Each Jiva Volume comprises of a Controller (or Target) and a set of Replicas. Both Controller and Replica functionalities are provided by the same binary and hence the same docker image. Jiva simulates a block device which is exposed via an iSCSI target implementation(gotgt - part of the Controller). This block device is discovered and mounted remotely on the host where the application pod is running. The Jiva Controller parallelly replicates the incoming IOs to its replicas. The Replica, in turn, writes these IOs to a sparse file.
The following content is modified with some architectural change as compared to Rancher's LongHorn documentation.
Replica Operations of Jiva
Jiva replicas are built using Linux sparse files, which support thin provisioning. Jiva does not maintain additional metadata to indicate which blocks are used. The block size is 4K. When a replica gets added to the controller, it creates an auto-generated snapshot(differencing disk). As the number of snapshots grows, the differencing disk chain could get quite long. To improve read performance, Jiva, therefore, maintains a read index table that records which differencing disk holds valid data for each 4K block. In the following figure, the volume has eight blocks. The read index table has eight entries and is filled up lazily as read operation takes place. A write operation writes the data on the latest file(head), deletes(fallocate) the corresponding block from the older snapshots(or differencing disks) and updates the index in the table, which now points to the live data.
The read index table is kept in memory and consumes two bytes for each 4K block. A maximum of 512 auto-generated snapshots can be created for each volume. The read index table consumes a certain amount of in-memory space for each replica. A 1TB volume, for example, consumes 512MB of in-memory space.

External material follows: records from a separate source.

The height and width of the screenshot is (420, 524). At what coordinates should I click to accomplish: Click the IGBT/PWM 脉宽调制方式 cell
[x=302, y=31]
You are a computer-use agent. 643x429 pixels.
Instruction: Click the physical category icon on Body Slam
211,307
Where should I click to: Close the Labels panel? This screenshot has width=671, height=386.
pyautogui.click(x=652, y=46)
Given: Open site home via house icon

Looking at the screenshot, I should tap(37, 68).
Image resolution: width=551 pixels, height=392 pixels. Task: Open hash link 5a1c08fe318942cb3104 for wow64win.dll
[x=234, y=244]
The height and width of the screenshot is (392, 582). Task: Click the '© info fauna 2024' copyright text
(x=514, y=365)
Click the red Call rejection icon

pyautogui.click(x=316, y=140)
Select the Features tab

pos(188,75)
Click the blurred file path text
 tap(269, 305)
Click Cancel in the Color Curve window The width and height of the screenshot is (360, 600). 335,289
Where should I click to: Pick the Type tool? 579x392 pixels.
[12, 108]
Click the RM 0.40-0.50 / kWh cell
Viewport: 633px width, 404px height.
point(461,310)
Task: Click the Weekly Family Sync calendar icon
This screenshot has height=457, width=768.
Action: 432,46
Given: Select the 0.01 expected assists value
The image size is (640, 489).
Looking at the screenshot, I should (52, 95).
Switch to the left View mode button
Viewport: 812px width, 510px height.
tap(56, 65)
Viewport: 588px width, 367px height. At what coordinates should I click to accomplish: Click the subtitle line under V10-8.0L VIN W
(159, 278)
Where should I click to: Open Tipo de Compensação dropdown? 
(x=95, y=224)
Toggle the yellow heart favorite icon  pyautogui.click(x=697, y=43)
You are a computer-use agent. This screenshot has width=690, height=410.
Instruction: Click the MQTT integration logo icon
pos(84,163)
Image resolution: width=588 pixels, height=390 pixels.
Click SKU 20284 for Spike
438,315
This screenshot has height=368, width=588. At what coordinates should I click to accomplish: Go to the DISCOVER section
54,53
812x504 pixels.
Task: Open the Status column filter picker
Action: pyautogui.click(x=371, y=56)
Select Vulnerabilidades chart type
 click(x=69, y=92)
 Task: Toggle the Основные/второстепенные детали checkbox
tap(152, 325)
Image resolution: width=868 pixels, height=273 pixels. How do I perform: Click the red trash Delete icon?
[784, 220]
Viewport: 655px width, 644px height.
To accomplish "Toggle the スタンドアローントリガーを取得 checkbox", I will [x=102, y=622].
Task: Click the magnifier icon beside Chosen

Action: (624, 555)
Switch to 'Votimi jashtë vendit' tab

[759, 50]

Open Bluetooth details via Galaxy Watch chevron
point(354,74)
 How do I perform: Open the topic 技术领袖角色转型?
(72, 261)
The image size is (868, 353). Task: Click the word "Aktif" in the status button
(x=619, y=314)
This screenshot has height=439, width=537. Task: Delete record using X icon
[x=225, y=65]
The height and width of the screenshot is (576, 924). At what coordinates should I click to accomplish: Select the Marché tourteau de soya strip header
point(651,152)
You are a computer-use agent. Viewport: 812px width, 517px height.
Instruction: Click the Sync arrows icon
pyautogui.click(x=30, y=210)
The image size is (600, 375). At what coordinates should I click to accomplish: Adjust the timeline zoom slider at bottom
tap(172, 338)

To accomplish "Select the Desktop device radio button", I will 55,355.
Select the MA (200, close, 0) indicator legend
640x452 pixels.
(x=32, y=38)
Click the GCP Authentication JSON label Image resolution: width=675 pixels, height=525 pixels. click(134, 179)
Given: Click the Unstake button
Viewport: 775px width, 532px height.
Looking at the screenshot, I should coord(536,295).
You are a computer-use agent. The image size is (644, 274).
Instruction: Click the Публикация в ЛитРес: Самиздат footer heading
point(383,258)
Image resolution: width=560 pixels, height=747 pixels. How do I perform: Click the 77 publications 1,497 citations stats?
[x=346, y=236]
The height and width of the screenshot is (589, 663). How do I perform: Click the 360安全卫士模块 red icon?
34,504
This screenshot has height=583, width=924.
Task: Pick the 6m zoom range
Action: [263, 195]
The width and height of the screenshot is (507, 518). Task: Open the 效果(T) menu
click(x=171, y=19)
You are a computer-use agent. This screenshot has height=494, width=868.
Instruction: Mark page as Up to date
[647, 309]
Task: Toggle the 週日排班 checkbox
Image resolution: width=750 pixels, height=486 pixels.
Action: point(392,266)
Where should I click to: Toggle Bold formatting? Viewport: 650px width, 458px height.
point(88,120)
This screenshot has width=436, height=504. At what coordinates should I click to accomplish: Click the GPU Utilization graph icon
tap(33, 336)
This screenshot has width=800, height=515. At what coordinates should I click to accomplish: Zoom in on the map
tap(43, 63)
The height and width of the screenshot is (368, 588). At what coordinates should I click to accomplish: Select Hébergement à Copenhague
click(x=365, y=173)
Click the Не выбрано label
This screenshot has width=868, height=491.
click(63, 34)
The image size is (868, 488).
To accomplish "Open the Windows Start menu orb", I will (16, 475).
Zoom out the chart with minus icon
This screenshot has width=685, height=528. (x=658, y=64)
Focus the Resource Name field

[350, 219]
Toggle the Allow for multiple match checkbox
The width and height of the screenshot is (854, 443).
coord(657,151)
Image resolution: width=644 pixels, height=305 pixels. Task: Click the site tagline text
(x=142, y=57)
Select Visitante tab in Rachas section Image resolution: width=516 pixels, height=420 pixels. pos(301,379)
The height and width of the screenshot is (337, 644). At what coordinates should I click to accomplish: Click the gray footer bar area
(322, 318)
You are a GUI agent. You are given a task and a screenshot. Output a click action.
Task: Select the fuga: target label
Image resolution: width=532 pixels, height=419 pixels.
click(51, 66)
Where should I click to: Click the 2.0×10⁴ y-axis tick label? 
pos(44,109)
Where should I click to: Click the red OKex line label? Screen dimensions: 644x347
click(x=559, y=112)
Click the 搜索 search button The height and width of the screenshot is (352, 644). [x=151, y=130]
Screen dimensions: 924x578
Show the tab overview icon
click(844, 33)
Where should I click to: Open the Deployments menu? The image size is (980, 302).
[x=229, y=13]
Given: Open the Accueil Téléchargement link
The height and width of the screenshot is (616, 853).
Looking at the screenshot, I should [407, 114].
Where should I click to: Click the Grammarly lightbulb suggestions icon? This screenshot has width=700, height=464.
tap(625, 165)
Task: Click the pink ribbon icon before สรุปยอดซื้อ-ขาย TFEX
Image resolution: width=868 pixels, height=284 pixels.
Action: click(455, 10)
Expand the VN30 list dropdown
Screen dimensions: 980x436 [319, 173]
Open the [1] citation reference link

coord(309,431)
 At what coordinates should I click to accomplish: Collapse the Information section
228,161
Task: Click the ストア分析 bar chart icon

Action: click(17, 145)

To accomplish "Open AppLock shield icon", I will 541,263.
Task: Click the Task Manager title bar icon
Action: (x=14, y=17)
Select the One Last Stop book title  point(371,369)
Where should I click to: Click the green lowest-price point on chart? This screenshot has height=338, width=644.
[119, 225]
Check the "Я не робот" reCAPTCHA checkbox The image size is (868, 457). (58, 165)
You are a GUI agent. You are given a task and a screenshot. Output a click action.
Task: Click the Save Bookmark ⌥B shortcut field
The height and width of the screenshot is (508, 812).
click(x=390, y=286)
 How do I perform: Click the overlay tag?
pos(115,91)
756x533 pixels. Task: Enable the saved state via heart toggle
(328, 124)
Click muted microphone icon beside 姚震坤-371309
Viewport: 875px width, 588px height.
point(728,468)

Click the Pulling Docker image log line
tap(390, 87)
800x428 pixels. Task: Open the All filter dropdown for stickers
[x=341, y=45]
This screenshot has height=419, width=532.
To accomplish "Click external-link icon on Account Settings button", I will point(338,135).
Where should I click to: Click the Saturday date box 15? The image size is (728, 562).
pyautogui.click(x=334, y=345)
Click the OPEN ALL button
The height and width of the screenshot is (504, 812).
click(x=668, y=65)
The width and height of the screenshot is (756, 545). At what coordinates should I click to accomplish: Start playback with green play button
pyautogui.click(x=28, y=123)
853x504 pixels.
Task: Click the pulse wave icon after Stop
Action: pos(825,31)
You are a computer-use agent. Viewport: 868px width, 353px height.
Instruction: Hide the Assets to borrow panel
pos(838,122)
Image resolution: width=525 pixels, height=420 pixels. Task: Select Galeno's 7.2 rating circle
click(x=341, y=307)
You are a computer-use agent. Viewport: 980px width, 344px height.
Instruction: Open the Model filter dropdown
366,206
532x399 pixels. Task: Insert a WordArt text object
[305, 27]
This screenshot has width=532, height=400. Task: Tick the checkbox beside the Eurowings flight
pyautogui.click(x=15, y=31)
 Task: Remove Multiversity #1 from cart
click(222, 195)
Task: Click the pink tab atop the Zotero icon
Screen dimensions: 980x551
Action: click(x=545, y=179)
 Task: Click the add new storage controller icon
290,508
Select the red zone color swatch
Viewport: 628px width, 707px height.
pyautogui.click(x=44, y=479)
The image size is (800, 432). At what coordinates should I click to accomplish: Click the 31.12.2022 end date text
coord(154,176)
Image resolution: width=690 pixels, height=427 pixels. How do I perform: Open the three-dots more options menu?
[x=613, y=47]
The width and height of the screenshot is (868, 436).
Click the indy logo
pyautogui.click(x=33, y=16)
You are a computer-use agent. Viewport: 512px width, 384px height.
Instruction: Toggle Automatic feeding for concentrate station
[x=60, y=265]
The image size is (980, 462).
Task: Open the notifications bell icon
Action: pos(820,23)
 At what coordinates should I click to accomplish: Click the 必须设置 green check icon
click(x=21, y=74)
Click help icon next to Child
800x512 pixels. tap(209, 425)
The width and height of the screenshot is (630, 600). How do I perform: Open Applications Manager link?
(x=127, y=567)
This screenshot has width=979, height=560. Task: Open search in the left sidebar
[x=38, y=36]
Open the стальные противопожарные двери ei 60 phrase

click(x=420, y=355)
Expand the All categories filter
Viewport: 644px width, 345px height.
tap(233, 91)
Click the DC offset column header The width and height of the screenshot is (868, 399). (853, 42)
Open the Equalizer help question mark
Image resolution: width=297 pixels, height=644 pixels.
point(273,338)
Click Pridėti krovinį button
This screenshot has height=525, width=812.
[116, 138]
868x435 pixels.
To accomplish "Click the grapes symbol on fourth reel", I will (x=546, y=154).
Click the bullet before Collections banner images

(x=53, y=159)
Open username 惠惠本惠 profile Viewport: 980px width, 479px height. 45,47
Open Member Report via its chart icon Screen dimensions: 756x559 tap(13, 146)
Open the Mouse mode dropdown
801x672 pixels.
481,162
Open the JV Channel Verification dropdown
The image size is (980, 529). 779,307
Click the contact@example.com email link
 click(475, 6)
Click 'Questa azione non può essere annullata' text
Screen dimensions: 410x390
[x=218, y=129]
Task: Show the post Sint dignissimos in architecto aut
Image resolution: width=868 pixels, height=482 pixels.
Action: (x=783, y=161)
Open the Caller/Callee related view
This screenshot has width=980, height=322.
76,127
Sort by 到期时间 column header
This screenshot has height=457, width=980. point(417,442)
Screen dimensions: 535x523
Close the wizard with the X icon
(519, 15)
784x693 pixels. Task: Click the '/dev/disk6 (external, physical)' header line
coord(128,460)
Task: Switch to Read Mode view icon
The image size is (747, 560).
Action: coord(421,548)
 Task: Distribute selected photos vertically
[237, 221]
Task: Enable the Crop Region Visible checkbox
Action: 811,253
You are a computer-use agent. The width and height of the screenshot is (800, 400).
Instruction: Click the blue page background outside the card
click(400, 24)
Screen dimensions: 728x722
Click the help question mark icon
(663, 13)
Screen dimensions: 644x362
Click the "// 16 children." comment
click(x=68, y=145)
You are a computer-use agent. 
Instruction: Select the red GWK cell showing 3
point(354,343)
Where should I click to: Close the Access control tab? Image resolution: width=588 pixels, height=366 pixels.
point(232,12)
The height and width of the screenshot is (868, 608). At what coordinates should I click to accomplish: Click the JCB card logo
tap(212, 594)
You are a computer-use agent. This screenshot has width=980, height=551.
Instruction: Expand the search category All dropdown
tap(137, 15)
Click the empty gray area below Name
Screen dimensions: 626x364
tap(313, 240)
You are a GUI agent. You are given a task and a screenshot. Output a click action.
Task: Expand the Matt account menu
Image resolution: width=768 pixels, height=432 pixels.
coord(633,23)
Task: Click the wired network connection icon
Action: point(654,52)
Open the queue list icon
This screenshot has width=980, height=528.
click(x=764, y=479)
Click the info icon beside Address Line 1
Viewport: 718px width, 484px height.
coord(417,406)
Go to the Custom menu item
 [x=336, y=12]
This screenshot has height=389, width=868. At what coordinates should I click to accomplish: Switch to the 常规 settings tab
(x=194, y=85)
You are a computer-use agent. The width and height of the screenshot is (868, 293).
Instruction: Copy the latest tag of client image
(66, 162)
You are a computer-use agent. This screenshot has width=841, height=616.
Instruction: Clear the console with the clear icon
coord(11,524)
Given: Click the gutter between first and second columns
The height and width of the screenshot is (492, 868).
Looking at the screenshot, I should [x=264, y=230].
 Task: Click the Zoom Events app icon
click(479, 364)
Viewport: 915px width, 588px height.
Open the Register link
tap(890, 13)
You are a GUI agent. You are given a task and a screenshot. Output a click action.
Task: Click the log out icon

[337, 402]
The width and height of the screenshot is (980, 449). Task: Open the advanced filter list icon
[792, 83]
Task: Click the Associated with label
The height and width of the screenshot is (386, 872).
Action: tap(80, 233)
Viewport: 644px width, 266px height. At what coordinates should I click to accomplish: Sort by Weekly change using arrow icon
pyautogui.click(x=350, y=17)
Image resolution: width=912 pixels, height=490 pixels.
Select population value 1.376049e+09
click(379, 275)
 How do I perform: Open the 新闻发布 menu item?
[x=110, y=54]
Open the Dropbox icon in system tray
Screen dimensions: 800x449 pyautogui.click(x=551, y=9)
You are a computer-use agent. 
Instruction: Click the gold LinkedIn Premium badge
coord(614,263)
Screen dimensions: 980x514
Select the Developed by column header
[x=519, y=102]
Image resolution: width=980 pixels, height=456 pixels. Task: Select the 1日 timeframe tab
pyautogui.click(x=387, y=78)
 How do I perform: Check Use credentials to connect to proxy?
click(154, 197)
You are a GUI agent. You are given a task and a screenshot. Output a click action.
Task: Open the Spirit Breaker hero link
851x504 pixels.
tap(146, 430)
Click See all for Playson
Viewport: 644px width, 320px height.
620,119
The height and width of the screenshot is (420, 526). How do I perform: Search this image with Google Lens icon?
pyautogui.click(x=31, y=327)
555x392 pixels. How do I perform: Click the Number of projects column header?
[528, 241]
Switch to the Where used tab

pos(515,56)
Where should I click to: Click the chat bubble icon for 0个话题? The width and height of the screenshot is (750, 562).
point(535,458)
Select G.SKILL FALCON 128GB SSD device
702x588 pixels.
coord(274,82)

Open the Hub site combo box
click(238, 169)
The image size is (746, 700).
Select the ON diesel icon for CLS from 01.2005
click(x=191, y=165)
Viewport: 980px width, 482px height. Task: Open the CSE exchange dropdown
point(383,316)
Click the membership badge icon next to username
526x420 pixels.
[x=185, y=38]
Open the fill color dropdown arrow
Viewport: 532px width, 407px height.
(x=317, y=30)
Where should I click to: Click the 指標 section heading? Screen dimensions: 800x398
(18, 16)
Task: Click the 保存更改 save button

The Jiva volume controller is responsible for initiating and coordinating the process of syncing the replicas. Once a replica comes up, it tries to get added to controller and controller will mark it as WO(Write Only). Then the replica initiates the rebuilding process from other healthy replicas. After the sync is completed, the volume controller sets the new replica to RW (read-write) mode.
When the controller detects failures in one of its replicas, it marks the replica as being in an error state and the rebuilding process is triggered.
Note: If REPLICATION_FACTOR is still met even after a replica is marked faulty, the controller will continue to serve R/W IOs. Else, it will wait for satisfying REPLICATION_FACTOR((n/2)+1; where n is the number of replicas).